ECMO had long been considered a relative contraindication to lung transplantation because of poor outcomes, especially when used as salvage therapy for patients failing invasive mechanical ventilation. However, in the era of improved technology and earlier implementation, recent studies have reported improved post-transplant survival, particularly when performed at centres with more extensive experience. In a systematic review of 441 patients across 14 studies supported with ECMO (the majority of whom were also receiving invasive mechanical ventilation) while awaiting transplantation, mortality and 1-year survival ranged from 10% to 50% and 50% to 90%, respectively. The heterogeneity of patients and outcomes suggests that patient selection and bridging technique are probably important factors in optimising post-transplant survival. Given the potential for complications from invasive mechanical ventilation, a non-intubated ECMO strategy may be considered for select transplant candidates who would otherwise be ventilator dependent. The combination of endotracheal extubation and early mobilisation may further improve outcomes and prevent loss of transplant eligibility due to deconditioning. A major limitation to the use of ECMO for end-stage respiratory failure remains the lack of a destination device therapy. Patients with severe, irreversible respiratory failure, who are not lung transplant candidates, should therefore not be offered ECMO.
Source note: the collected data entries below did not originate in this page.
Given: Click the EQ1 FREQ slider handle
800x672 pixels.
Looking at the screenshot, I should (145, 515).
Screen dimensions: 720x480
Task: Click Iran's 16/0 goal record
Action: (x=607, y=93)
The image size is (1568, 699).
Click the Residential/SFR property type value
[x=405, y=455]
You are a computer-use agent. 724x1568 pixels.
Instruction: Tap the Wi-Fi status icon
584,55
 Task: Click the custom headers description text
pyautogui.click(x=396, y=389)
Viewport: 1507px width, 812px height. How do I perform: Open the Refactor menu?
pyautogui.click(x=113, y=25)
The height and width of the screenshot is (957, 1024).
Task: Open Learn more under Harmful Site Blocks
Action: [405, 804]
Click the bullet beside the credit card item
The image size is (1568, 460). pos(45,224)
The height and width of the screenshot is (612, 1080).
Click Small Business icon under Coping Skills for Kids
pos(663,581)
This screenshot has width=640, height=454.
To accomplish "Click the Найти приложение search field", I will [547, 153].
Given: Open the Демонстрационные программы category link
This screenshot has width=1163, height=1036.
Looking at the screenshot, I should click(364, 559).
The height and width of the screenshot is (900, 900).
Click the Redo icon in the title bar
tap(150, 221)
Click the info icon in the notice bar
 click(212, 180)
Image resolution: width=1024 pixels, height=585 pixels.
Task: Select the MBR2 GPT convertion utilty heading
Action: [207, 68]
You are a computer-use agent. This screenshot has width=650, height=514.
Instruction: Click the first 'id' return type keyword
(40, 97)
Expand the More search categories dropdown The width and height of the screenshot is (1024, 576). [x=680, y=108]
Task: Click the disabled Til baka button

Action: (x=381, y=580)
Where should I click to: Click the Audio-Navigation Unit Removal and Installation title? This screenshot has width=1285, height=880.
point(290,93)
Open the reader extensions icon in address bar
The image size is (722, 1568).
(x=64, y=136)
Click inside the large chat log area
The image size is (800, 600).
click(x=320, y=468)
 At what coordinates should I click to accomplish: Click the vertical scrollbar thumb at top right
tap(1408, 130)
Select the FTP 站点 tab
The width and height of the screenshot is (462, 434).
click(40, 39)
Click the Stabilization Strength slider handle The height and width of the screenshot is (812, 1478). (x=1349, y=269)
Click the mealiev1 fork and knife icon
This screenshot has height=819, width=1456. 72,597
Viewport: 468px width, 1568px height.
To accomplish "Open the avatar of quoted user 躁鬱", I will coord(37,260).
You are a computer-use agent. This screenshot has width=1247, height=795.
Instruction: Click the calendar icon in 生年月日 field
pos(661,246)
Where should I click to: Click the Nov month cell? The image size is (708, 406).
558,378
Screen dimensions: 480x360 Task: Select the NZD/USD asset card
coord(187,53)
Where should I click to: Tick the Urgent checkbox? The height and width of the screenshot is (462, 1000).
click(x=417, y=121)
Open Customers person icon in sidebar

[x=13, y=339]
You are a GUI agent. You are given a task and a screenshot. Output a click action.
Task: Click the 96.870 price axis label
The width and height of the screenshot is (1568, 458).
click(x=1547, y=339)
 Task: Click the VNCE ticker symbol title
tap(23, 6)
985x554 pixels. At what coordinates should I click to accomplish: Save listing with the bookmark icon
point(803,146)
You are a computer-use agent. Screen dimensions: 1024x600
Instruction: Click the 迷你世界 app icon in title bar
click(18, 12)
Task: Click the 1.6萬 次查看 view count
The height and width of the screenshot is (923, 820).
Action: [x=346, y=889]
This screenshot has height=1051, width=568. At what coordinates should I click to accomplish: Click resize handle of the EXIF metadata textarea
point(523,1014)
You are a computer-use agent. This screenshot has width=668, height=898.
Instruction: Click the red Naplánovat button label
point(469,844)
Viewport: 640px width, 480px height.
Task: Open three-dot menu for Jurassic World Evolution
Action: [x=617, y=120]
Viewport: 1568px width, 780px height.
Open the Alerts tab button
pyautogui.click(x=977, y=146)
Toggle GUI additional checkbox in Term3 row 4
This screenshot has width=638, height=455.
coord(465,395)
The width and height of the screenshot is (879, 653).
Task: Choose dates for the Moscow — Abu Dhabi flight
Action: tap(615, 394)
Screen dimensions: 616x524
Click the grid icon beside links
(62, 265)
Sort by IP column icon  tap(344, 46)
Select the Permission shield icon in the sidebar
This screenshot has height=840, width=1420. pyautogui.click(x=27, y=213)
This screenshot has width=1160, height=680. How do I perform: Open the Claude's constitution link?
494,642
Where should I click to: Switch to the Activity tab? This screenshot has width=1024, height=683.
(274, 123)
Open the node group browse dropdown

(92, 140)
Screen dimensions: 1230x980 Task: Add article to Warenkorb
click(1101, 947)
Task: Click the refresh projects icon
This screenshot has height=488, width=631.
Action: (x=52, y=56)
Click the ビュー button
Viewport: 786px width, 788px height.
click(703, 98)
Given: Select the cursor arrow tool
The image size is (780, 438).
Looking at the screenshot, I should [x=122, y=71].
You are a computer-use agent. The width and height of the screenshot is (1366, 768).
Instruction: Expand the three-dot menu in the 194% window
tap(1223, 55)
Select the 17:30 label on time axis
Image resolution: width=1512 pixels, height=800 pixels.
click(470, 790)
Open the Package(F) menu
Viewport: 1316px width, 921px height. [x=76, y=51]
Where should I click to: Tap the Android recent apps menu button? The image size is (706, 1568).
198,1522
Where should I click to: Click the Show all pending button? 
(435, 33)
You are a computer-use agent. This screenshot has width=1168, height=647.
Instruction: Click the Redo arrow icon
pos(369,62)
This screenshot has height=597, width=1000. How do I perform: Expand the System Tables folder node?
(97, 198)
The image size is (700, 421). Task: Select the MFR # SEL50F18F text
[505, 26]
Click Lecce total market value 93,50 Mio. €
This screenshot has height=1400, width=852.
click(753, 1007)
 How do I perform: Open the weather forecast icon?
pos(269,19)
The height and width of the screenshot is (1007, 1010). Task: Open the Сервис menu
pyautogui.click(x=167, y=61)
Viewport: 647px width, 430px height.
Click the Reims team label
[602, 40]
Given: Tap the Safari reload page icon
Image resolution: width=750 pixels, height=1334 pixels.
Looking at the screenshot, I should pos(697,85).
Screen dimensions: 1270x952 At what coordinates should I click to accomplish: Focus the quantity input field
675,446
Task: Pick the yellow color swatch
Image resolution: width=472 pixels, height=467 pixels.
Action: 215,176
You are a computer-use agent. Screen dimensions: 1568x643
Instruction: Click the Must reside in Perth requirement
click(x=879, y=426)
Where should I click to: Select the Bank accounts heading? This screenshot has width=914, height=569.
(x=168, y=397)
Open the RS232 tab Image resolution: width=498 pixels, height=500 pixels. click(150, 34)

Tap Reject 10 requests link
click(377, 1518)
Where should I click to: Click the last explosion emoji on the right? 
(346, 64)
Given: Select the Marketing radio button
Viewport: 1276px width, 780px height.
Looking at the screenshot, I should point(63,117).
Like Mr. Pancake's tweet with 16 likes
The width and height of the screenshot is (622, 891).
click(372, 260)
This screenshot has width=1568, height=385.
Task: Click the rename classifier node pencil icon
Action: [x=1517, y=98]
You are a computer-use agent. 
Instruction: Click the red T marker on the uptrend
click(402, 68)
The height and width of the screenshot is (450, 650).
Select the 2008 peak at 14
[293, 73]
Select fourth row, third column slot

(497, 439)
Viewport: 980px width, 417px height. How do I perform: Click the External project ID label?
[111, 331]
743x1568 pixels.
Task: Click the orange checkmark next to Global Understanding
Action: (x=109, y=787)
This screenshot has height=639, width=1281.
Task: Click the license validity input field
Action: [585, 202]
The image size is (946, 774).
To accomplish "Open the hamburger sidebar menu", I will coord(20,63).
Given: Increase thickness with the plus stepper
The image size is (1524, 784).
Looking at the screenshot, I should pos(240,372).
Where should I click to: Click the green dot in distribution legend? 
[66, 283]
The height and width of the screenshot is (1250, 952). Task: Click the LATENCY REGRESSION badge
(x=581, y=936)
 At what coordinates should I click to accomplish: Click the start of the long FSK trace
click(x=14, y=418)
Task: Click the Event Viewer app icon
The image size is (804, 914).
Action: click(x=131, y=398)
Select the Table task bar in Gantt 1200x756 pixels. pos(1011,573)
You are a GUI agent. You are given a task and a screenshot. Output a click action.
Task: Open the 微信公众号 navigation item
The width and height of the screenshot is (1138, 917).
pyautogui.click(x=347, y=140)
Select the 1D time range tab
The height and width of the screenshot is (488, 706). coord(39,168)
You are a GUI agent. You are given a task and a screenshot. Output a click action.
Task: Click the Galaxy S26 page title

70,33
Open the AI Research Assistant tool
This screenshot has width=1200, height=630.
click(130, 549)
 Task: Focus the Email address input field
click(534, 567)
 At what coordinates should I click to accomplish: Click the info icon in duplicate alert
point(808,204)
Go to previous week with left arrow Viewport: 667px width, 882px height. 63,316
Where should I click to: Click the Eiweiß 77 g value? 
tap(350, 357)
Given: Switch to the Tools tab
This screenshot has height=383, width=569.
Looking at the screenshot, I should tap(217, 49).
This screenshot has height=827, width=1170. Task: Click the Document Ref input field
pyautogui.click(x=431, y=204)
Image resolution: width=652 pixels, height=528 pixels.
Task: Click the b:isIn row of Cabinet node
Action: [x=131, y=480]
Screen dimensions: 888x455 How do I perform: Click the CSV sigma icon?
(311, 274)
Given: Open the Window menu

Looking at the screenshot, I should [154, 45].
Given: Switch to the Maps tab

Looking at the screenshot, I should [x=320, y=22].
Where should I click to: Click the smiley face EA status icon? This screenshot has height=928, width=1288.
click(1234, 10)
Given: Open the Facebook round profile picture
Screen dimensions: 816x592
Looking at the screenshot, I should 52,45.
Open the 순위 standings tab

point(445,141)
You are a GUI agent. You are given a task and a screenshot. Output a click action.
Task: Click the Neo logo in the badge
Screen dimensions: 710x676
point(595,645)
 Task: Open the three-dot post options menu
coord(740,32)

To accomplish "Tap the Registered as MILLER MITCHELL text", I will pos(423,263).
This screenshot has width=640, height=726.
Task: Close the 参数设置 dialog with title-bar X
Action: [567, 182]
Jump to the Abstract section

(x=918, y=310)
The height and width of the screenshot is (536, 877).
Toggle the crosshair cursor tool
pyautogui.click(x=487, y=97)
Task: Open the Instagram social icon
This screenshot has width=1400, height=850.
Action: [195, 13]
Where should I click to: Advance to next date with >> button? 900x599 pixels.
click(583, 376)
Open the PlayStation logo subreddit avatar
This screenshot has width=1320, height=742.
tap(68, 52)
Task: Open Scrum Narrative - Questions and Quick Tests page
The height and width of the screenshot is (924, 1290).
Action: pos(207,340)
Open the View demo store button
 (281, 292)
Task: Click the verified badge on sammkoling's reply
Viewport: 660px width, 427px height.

Primary graft dysfunction (PGD) is a form of acute lung injury that is the leading cause of early death after lung transplantation. Similar to its ability to support gas exchange in ARDS, ECMO may be used to manage PGD while underlying causes are treated and the allograft recovers. ECMO supported severe PGD may have comparable survival to less severe PGD without ECMO support, particularly when instituted early, though long-term effects on allograft function have not been reported.